The discussion is not limited to my questions, of course. Feel free to raise whatever issues in the paper you want to discuss. Our next article will be Friedrich Hayek’s 1945 piece The Use of Knowledge in Society. I will be in Las Vegas at a conference early next week, so our next discussion will not be until the latter part of the week. See you in the comments!

What are the Most Insightful Economics Articles?

Which economics articles teach us the most about how to think about the world? Over the next few weeks, I plan to write about the articles that I think belong in this group. I am hoping that some readers will want to follow along and discuss the articles in the comments.

Here is what I propose. I will select an article and give anyone who wishes to some time to read it (optional). A few days later, I will write a post in which I give a framing summary and explanation of the article, and perhaps some questions for discussion. I will conclude each post with a link to the next article on the list.

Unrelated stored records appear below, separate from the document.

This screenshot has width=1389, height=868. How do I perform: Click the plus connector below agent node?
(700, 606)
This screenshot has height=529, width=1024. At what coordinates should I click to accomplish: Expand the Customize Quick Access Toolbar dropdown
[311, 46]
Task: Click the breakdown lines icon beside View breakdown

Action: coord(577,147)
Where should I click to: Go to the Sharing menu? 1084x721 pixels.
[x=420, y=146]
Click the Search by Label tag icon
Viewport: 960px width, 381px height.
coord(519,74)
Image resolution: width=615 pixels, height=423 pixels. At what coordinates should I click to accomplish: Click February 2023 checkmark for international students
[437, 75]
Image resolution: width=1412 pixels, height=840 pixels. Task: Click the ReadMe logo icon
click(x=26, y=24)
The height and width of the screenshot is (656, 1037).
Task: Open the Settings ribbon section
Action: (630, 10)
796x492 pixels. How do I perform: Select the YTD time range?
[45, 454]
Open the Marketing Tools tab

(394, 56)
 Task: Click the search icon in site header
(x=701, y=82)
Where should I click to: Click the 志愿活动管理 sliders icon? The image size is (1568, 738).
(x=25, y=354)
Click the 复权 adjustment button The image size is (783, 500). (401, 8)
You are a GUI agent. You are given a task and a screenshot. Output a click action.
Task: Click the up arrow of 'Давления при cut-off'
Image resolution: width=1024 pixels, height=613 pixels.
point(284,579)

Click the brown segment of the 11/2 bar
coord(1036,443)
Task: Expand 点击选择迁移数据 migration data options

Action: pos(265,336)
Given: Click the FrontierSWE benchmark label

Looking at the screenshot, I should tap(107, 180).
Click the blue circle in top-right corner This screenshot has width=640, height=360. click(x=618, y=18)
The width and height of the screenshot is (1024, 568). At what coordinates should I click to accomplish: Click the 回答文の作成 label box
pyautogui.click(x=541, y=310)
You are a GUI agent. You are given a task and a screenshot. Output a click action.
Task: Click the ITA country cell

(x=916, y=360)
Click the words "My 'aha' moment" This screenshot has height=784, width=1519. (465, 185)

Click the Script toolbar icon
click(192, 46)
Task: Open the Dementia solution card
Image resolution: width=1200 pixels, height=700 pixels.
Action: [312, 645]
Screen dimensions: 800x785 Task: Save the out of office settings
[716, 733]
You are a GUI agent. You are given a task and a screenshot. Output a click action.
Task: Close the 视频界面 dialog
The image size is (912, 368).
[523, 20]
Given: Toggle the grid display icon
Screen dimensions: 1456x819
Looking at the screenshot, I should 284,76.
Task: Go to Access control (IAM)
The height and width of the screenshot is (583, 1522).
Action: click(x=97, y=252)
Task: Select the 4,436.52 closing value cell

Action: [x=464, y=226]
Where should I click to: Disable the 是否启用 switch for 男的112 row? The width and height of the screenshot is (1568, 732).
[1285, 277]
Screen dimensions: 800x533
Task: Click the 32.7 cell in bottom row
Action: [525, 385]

I am shooting for ten articles. I haven’t fully decided on the list yet; suggestions, especially from my economics colleagues, are welcome. I will try to go in chronological order by publication date, though because I have not yet decided on the full list, there may be a little backtracking. The articles I am interested in are not necessarily those with the most citations or the ones that have had the most influence on the profession. I assume no one is interested in Heckman selection. I am looking for articles that provide the greatest insight into the world we live in.

If this sounds like something you’d be interested in, I encourage you to participate. I only ask that you keep the discussion in the comments civil and on topic. If you want to be uncivil, you can always post on your own blog about what an idiot I am. And of course feel free to pass this link around to other people who might be interested.

I will aim the discussion to be at the level of an intelligent and educated general reader with no prior background in economics (trained economists are of course welcome to participate as well). My hope is that this exercise will be helpful to many of you. I believe that studying and discussing these articles is a way to get a lot smarter very quickly. I also hope that by blogging about them, I will organize my own thoughts about them and their importance.

The first article in the series will be Ronald Coase’s 1937 article The Nature of the Firm. See you in a couple days.